Hammond, 69, will leave the presidency he has held since 1987 on June 30, 2014, the end of the current fiscal year. He said he and his wife, Mary, plan to remain residents of Hays.
The Kansas regents plan a national search to replace Hammond. He said he will help with the transition and may stay at the university in a position other than president.
“Dr. Ed Hammond has been an innovator in higher education,” regent Fred Logan of Leawood said Wednesday.
He praised Hammond for being a leader among Kansas public institutions in expanding online education and for having “forged relationships with higher education institutions in China before anyone even dreamed that could be possible.”
Hammond said his 27 years as president of Fort Hays State have been “the most challenging and rewarding work” of his 48-year career as an educator.
“It is a tremendous privilege and one that continually energizes me,” Hammond said.
The departing president said he took pride in making Fort Hays State “more vibrant, more accessible and more global.”
Hammond turns 70 in May.
“I’m in great health,” he said. “The university is in a good place. It is just the right time. My goal now is to set up the next president to be so successful they forget all about Ed Hammond.”
In the first year Hammond arrived at Fort Hays State, he led the creation of the Western Kansas Education Compact to strengthen collaborations among Fort Hays State and two-year community colleges in western Kansas.
Many key campus buildings were modernized during Hammond’s tenure. He also recently led the construction of a new training facility on campus and the Center for Networked Learning.
And Hammond promoted the installation of a new electrical distribution system and the construction of two wind turbines that transformed the university’s energy consumption, with projected savings now approaching $1 million annually.
Fort Hays State this year saw the smallest percentage increase in tuition of the six universities governed by the regents.

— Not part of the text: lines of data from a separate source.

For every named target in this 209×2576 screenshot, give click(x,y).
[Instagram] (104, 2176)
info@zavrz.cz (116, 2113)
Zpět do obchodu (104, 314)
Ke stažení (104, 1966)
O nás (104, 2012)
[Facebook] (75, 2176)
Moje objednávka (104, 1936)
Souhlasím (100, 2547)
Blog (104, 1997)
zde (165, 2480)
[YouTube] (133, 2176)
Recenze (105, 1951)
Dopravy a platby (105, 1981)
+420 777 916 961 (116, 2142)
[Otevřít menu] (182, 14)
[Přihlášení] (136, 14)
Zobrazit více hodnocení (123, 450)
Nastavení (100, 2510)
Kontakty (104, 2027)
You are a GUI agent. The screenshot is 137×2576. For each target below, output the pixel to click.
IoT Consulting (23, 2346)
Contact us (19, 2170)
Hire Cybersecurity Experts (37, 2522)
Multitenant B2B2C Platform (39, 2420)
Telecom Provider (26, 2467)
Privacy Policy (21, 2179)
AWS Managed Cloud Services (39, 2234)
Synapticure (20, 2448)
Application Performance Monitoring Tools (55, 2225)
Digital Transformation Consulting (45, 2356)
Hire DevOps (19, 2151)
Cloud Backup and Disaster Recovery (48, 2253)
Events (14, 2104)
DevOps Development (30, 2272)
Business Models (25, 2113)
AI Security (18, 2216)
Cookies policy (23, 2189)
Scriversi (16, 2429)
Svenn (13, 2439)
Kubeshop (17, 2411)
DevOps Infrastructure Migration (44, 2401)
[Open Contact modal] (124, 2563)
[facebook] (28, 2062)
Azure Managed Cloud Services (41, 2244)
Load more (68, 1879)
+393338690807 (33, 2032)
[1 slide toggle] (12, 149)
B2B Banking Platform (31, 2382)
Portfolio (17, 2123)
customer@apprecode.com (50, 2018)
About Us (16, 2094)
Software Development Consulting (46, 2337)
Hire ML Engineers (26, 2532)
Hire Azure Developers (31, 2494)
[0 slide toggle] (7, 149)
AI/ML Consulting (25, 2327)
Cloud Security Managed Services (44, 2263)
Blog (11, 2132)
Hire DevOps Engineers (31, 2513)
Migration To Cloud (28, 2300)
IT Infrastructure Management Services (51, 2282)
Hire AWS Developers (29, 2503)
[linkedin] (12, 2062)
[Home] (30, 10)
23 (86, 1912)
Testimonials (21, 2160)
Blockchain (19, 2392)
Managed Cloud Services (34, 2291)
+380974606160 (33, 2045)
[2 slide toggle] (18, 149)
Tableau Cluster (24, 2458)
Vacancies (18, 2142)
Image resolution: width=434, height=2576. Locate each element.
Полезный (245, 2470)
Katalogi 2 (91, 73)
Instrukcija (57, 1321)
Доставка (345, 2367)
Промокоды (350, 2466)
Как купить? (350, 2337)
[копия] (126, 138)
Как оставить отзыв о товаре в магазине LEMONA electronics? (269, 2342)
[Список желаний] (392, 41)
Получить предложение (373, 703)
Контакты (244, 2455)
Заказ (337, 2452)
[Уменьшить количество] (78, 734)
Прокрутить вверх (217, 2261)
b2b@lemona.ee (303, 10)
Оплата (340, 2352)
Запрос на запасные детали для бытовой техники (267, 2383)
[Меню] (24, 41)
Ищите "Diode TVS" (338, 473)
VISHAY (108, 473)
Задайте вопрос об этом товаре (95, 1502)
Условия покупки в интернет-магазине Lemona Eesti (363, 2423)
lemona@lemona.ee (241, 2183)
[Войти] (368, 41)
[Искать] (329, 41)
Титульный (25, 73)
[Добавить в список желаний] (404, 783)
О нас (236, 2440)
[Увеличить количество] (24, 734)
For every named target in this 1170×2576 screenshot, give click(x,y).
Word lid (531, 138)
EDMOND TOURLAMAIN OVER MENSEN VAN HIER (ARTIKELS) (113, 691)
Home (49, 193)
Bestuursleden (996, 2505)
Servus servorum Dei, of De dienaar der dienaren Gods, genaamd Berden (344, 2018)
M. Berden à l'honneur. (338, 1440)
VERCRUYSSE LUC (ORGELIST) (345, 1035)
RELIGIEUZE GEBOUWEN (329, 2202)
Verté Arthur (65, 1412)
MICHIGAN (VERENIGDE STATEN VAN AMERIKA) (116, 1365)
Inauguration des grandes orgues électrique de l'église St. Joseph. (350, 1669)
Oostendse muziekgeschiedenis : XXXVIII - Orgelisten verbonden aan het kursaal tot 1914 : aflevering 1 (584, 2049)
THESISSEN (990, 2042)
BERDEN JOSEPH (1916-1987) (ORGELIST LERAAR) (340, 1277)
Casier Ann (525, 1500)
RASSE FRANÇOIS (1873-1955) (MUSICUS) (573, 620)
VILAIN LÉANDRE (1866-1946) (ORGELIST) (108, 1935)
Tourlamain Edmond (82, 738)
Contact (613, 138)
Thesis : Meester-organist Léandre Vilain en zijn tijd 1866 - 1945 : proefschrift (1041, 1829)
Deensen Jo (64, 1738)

Hammond has said his decision to launch bachelor’s degree programs in China helped the school keep tuition low. With thousands of Chinese students paying Fort Hays State out-of-state tuition, Fort Hays State is banking more than $1.5 million a year. That revenue is used to keep costs down for Kansas students.
The Kansas Academy of Mathematics and Science was started during Hammond’s tenure to give high school juniors access to college-level courses on the Fort Hays State campus. Those students graduate high school with an associate degree.
While fall enrollment at Kansas public universities decreased slightly, student population at Fort Hays State rose to a record 13,441. Hammond said at the time he expected to see enrollment hit 20,000 by the year 2020.
This year, the school became first public university in Kansas or Missouri to launch a massive open online course. MOOCs, which are free and open to anyone with Internet access, are seen broadly as a game-changing strategy for higher education.